■ **Supplied material**
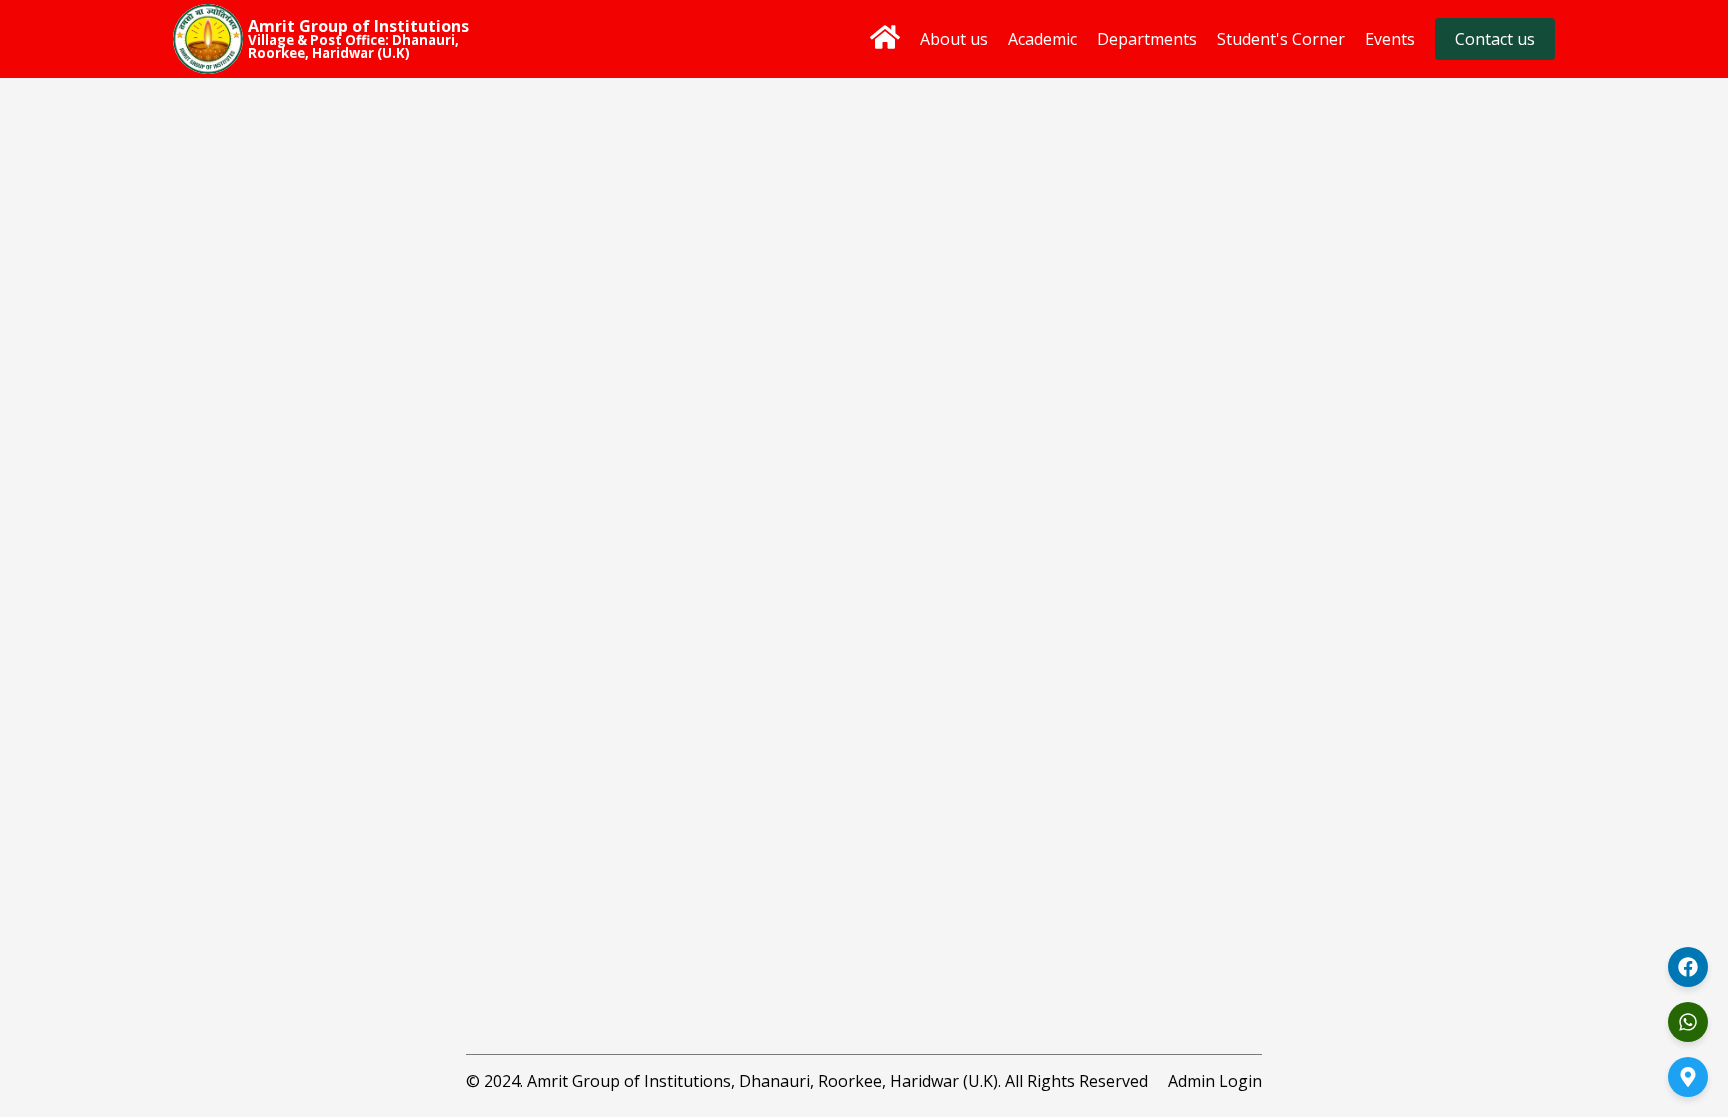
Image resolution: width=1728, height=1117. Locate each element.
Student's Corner (1281, 39)
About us (954, 39)
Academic (1042, 39)
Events (1390, 39)
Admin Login (1215, 1081)
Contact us (1495, 39)
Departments (1147, 39)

■ **Problem**
Reproduce, word for word, everything in the listing above except the pictures.

■ **Result for this exercise**
Image resolution: width=1728, height=1117. Locate each element.
Student's Corner (1281, 39)
About us (954, 39)
Academic (1042, 39)
Events (1390, 39)
Admin Login (1215, 1081)
Contact us (1495, 39)
Departments (1147, 39)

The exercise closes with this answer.